--- The request ---
Copy out all of the data below line for line, changing nothing.

--- Input ---
++++++++++++++++++++

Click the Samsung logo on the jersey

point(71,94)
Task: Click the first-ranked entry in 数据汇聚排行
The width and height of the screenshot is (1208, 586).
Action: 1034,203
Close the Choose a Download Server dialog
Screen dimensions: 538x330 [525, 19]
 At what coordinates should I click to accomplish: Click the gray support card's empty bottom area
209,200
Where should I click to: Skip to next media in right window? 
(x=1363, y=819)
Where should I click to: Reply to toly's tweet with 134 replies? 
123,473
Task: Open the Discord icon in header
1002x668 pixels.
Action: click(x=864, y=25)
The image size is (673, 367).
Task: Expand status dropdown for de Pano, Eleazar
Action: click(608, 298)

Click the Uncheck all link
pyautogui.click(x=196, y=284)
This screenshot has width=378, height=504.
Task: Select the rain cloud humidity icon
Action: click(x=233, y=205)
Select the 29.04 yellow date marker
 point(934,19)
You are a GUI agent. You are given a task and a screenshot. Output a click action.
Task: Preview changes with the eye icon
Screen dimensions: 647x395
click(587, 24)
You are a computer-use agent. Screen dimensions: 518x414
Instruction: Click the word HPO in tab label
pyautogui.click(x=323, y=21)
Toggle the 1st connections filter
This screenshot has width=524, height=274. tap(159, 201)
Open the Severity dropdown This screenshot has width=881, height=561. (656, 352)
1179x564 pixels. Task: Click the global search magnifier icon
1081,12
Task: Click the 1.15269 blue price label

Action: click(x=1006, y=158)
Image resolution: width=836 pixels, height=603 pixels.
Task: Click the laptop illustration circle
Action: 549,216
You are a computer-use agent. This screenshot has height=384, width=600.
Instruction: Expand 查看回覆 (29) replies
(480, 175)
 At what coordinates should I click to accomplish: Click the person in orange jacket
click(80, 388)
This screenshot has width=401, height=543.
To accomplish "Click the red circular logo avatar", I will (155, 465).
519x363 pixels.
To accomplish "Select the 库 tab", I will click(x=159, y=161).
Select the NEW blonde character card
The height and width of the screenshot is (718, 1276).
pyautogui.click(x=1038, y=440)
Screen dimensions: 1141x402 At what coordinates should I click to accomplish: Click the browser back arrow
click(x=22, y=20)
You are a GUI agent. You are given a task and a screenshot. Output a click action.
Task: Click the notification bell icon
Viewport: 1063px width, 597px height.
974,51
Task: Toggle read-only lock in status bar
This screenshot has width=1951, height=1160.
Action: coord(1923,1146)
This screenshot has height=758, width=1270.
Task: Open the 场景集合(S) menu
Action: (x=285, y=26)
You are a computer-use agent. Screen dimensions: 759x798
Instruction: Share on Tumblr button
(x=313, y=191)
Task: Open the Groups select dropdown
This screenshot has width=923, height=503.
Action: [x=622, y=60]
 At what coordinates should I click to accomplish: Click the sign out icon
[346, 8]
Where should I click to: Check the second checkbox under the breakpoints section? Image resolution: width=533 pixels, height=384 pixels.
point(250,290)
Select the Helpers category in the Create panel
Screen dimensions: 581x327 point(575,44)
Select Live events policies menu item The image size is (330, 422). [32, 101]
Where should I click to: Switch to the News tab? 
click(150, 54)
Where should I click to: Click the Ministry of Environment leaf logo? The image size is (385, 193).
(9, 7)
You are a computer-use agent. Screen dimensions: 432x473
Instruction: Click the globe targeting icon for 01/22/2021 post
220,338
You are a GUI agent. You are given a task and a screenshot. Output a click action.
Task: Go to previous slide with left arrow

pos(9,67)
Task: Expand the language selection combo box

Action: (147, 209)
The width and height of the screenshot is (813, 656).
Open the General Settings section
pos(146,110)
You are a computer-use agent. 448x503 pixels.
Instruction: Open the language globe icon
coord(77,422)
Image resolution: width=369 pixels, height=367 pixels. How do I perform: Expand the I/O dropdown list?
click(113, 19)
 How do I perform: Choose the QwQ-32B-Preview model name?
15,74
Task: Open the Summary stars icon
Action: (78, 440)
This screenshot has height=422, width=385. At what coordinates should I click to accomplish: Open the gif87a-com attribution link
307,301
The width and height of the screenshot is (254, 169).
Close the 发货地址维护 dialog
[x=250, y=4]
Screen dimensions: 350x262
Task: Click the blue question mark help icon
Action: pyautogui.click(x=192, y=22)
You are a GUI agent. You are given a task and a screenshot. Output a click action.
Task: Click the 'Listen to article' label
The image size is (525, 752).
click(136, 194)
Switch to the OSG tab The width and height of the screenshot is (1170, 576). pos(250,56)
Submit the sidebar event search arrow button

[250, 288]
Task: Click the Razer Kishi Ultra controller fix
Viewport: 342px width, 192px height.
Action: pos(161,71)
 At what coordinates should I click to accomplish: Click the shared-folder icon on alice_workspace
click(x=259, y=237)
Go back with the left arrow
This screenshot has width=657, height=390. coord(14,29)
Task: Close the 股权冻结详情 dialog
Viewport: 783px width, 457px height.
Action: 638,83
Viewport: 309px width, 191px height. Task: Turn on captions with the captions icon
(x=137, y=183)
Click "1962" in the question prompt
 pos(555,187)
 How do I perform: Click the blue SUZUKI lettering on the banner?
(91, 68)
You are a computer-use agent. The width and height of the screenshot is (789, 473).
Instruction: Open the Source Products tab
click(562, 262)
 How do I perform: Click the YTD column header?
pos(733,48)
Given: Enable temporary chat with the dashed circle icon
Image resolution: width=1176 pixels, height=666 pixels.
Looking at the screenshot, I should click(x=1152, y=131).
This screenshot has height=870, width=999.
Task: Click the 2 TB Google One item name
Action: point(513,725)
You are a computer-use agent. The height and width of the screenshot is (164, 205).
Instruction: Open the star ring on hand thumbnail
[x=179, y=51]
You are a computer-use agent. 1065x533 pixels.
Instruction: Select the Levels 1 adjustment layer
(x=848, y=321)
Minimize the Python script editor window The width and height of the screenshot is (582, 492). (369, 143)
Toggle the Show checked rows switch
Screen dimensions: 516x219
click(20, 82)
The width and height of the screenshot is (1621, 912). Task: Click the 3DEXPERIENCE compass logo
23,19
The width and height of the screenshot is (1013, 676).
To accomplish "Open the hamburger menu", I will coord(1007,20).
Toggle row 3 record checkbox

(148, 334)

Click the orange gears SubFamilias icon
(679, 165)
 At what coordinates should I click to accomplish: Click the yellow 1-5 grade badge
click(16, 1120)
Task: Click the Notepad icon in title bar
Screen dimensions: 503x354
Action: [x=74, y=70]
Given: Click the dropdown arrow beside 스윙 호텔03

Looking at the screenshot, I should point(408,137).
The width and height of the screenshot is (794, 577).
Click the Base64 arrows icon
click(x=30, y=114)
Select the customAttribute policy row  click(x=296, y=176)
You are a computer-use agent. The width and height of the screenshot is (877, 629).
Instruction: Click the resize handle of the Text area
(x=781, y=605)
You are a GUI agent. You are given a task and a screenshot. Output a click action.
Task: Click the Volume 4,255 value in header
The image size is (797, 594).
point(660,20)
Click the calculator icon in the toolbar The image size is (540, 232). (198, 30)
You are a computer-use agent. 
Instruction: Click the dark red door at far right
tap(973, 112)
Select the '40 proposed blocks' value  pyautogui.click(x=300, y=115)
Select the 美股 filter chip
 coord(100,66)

++++++++++++++++++++

--- Final result ---
Click the Samsung logo on the jersey

point(71,94)
Task: Click the first-ranked entry in 数据汇聚排行
The width and height of the screenshot is (1208, 586).
Action: 1034,203
Close the Choose a Download Server dialog
Screen dimensions: 538x330 [525, 19]
 At what coordinates should I click to accomplish: Click the gray support card's empty bottom area
209,200
Where should I click to: Skip to next media in right window? 
(x=1363, y=819)
Where should I click to: Reply to toly's tweet with 134 replies? 
123,473
Task: Open the Discord icon in header
1002x668 pixels.
Action: click(x=864, y=25)
The image size is (673, 367).
Task: Expand status dropdown for de Pano, Eleazar
Action: click(608, 298)

Click the Uncheck all link
pyautogui.click(x=196, y=284)
This screenshot has width=378, height=504.
Task: Select the rain cloud humidity icon
Action: click(x=233, y=205)
Select the 29.04 yellow date marker
 point(934,19)
You are a GUI agent. You are given a task and a screenshot. Output a click action.
Task: Preview changes with the eye icon
Screen dimensions: 647x395
click(587, 24)
You are a computer-use agent. Screen dimensions: 518x414
Instruction: Click the word HPO in tab label
pyautogui.click(x=323, y=21)
Toggle the 1st connections filter
This screenshot has width=524, height=274. tap(159, 201)
Open the Severity dropdown This screenshot has width=881, height=561. (656, 352)
1179x564 pixels. Task: Click the global search magnifier icon
1081,12
Task: Click the 1.15269 blue price label

Action: click(x=1006, y=158)
Image resolution: width=836 pixels, height=603 pixels.
Task: Click the laptop illustration circle
Action: 549,216
You are a computer-use agent. This screenshot has height=384, width=600.
Instruction: Expand 查看回覆 (29) replies
(480, 175)
 At what coordinates should I click to accomplish: Click the person in orange jacket
click(80, 388)
This screenshot has width=401, height=543.
To accomplish "Click the red circular logo avatar", I will (155, 465).
519x363 pixels.
To accomplish "Select the 库 tab", I will click(x=159, y=161).
Select the NEW blonde character card
The height and width of the screenshot is (718, 1276).
pyautogui.click(x=1038, y=440)
Screen dimensions: 1141x402 At what coordinates should I click to accomplish: Click the browser back arrow
click(x=22, y=20)
You are a GUI agent. You are given a task and a screenshot. Output a click action.
Task: Click the notification bell icon
Viewport: 1063px width, 597px height.
974,51
Task: Toggle read-only lock in status bar
This screenshot has width=1951, height=1160.
Action: coord(1923,1146)
This screenshot has height=758, width=1270.
Task: Open the 场景集合(S) menu
Action: (x=285, y=26)
You are a computer-use agent. Screen dimensions: 759x798
Instruction: Share on Tumblr button
(x=313, y=191)
Task: Open the Groups select dropdown
This screenshot has width=923, height=503.
Action: [x=622, y=60]
 At what coordinates should I click to accomplish: Click the sign out icon
[346, 8]
Where should I click to: Check the second checkbox under the breakpoints section? Image resolution: width=533 pixels, height=384 pixels.
point(250,290)
Select the Helpers category in the Create panel
Screen dimensions: 581x327 point(575,44)
Select Live events policies menu item The image size is (330, 422). [32, 101]
Where should I click to: Switch to the News tab? 
click(150, 54)
Where should I click to: Click the Ministry of Environment leaf logo? The image size is (385, 193).
(9, 7)
You are a computer-use agent. Screen dimensions: 432x473
Instruction: Click the globe targeting icon for 01/22/2021 post
220,338
You are a GUI agent. You are given a task and a screenshot. Output a click action.
Task: Go to previous slide with left arrow

pos(9,67)
Task: Expand the language selection combo box

Action: (147, 209)
The width and height of the screenshot is (813, 656).
Open the General Settings section
pos(146,110)
You are a computer-use agent. 448x503 pixels.
Instruction: Open the language globe icon
coord(77,422)
Image resolution: width=369 pixels, height=367 pixels. How do I perform: Expand the I/O dropdown list?
click(113, 19)
 How do I perform: Choose the QwQ-32B-Preview model name?
15,74
Task: Open the Summary stars icon
Action: (78, 440)
This screenshot has height=422, width=385. At what coordinates should I click to accomplish: Open the gif87a-com attribution link
307,301
The width and height of the screenshot is (254, 169).
Close the 发货地址维护 dialog
[x=250, y=4]
Screen dimensions: 350x262
Task: Click the blue question mark help icon
Action: pyautogui.click(x=192, y=22)
You are a GUI agent. You are given a task and a screenshot. Output a click action.
Task: Click the 'Listen to article' label
The image size is (525, 752).
click(136, 194)
Switch to the OSG tab The width and height of the screenshot is (1170, 576). pos(250,56)
Submit the sidebar event search arrow button

[250, 288]
Task: Click the Razer Kishi Ultra controller fix
Viewport: 342px width, 192px height.
Action: pos(161,71)
 At what coordinates should I click to accomplish: Click the shared-folder icon on alice_workspace
click(x=259, y=237)
Go back with the left arrow
This screenshot has width=657, height=390. coord(14,29)
Task: Close the 股权冻结详情 dialog
Viewport: 783px width, 457px height.
Action: 638,83
Viewport: 309px width, 191px height. Task: Turn on captions with the captions icon
(x=137, y=183)
Click "1962" in the question prompt
 pos(555,187)
 How do I perform: Click the blue SUZUKI lettering on the banner?
(91, 68)
You are a computer-use agent. The width and height of the screenshot is (789, 473).
Instruction: Open the Source Products tab
click(562, 262)
 How do I perform: Click the YTD column header?
pos(733,48)
Given: Enable temporary chat with the dashed circle icon
Image resolution: width=1176 pixels, height=666 pixels.
Looking at the screenshot, I should click(x=1152, y=131).
This screenshot has height=870, width=999.
Task: Click the 2 TB Google One item name
Action: point(513,725)
You are a computer-use agent. The height and width of the screenshot is (164, 205).
Instruction: Open the star ring on hand thumbnail
[x=179, y=51]
You are a computer-use agent. 1065x533 pixels.
Instruction: Select the Levels 1 adjustment layer
(x=848, y=321)
Minimize the Python script editor window The width and height of the screenshot is (582, 492). (369, 143)
Toggle the Show checked rows switch
Screen dimensions: 516x219
click(20, 82)
The width and height of the screenshot is (1621, 912). Task: Click the 3DEXPERIENCE compass logo
23,19
The width and height of the screenshot is (1013, 676).
To accomplish "Open the hamburger menu", I will coord(1007,20).
Toggle row 3 record checkbox

(148, 334)

Click the orange gears SubFamilias icon
(679, 165)
 At what coordinates should I click to accomplish: Click the yellow 1-5 grade badge
click(16, 1120)
Task: Click the Notepad icon in title bar
Screen dimensions: 503x354
Action: [x=74, y=70]
Given: Click the dropdown arrow beside 스윙 호텔03

Looking at the screenshot, I should point(408,137).
The width and height of the screenshot is (794, 577).
Click the Base64 arrows icon
click(x=30, y=114)
Select the customAttribute policy row  click(x=296, y=176)
You are a computer-use agent. The width and height of the screenshot is (877, 629).
Instruction: Click the resize handle of the Text area
(x=781, y=605)
You are a GUI agent. You are given a task and a screenshot. Output a click action.
Task: Click the Volume 4,255 value in header
The image size is (797, 594).
point(660,20)
Click the calculator icon in the toolbar The image size is (540, 232). (198, 30)
You are a computer-use agent. 
Instruction: Click the dark red door at far right
tap(973, 112)
Select the '40 proposed blocks' value  pyautogui.click(x=300, y=115)
Select the 美股 filter chip
 coord(100,66)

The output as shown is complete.